Despite his promises, however, Nasrallah didn’t offer much that was new. In the past year, Hizballah and Lebanese security services have arrested several alleged Israeli spy rings, and much of Nasrallah’s evidence came from interrogations of these alleged operatives — and has previously been made available. Nasrallah used the confessions of those arrested to paint a picture of Israel focusing its intelligence resources less on Hizballah than on Lebanese politicians allied with Hariri and the U.S.-backed anti-Hizballah coalition that sprang up after his assassination. Why would Israel expend intelligence resources tracking people that in no way posed a threat to the Jewish state? Nasrallah suggested its goal was to turn Lebanese and international opinion against Hizballah and even spark civil war. And his biggest coup was the video he provided, supposedly intercepted by Hizballah from Israeli spy drones, showing an unhealthy interest in the homes and traveling routes used by Hariri, including the seaside road in Beirut where he was killed.

The special effects were worthy of a Pentagon briefing, but Nasrallah didn’t have much to link Israel to core pieces of this particular mystery. There was nothing about the huge explosive, the murder vehicle or the calls from eight mysterious cell phones believed to belong to the hit team monitoring Hariri’s car convoy as it drove through Beirut on the day of his death — and nothing about the suicide bomber himself, whose remains were scattered all over the site. In the parlance of a police procedural, not only was there no smoking gun, there was nothing to explain the massive, smoking crater in the middle of Beirut.

Still, even if it wasn’t a coup de théâtre, Nasrallah’s story will be compelling to many despite the quality of the evidence. It takes little to convince Lebanese that Israel conducts extensive intelligence-gathering and dirty-tricks operations in Lebanon, in part because Israeli almost certainly does.

Moreover, the international investigation into Hariri’s death has been viewed in Lebanon through the lens of its political divisions. The U.S. and other Western countries used the huge protest crowds that gathered in Beirut following Hariri’s death to pressure Syria to withdraw from Lebanon in 2005 and to pressure Hizballah to disarm. Those same countries also got the U.N. Security Council to commence the Hariri investigation. Almost immediately, the investigation went straight after Syria and its allies in Lebanon, resulting in the arrests of four top Lebanese generals who were held for four years without charge and later released when the testimony that had implicated them turned out to be suspect. Since then, rumors have grown that the investigation has switched course and is now focusing on Hizballah. After five years and hundreds of millions of dollars in expenses incurred in Lebanon alone, the investigation (now a tribunal located in the Hague) is finally expected to issue indictments, perhaps in the next month.

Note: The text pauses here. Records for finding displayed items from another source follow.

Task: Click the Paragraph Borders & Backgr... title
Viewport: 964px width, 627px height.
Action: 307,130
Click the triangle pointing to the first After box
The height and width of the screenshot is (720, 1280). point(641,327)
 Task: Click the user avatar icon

The prospect of the tribunal’s findings being issued has no doubt put Hizballah is an uncomfortable position, and Nasrallah’s reputation in the Arab world could lose some of its shine if the findings tell a story that casts Hizballah as the villains. But for now, the Hizballah leader has gotten out in front with a pre-emptive political cover story for why Hizballah will not cooperate if the tribunal fingers its members. After all, asked Nasrallah, why has the tribunal never investigated the possibility that Israel was involved in the killing?

Nasrallah may not have been a very convincing Perry Mason, but he doesn’t need to be. Regardless of the tribunal’s findings, Hizballah’s military dominance within Lebanon, its legions of supporters willing to sacrifice even their lives for “the resistance,” and its virtual veto power over the Lebanese government means the Nasrallah show will almost certainly be playing in Lebanese theaters for some time to come.